Aim of the exercise » The records follow. Filter them to the lines that hold "arrow".

----

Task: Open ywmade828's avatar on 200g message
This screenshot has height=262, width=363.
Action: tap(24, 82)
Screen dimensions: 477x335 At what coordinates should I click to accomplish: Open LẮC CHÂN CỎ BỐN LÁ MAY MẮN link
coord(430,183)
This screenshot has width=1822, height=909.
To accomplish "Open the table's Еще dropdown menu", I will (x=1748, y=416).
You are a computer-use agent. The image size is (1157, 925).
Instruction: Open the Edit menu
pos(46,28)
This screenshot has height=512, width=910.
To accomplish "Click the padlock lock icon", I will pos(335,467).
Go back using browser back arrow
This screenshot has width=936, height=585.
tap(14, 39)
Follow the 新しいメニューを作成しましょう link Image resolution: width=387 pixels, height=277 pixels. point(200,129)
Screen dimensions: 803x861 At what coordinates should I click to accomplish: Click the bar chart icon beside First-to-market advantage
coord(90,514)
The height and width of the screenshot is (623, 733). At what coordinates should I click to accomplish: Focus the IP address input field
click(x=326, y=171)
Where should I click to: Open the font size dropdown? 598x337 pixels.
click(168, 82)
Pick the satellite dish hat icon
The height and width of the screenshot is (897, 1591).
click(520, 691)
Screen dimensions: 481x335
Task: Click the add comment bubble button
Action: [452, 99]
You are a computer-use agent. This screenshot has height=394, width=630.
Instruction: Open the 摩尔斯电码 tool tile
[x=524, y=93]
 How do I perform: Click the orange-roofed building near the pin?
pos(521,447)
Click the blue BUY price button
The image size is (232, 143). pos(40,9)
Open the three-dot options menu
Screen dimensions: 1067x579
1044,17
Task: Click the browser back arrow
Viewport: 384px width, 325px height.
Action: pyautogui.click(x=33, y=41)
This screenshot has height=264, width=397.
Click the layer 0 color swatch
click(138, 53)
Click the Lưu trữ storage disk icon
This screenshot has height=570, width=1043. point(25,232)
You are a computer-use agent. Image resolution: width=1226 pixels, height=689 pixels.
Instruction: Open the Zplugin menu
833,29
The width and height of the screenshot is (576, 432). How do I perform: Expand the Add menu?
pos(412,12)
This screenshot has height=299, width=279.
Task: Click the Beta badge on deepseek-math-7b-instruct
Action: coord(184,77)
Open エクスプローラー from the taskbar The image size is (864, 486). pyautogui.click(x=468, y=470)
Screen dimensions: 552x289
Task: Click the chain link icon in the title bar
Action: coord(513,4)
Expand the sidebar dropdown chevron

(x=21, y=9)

----

Solution »
Go back using browser back arrow
Task: Click the browser back arrow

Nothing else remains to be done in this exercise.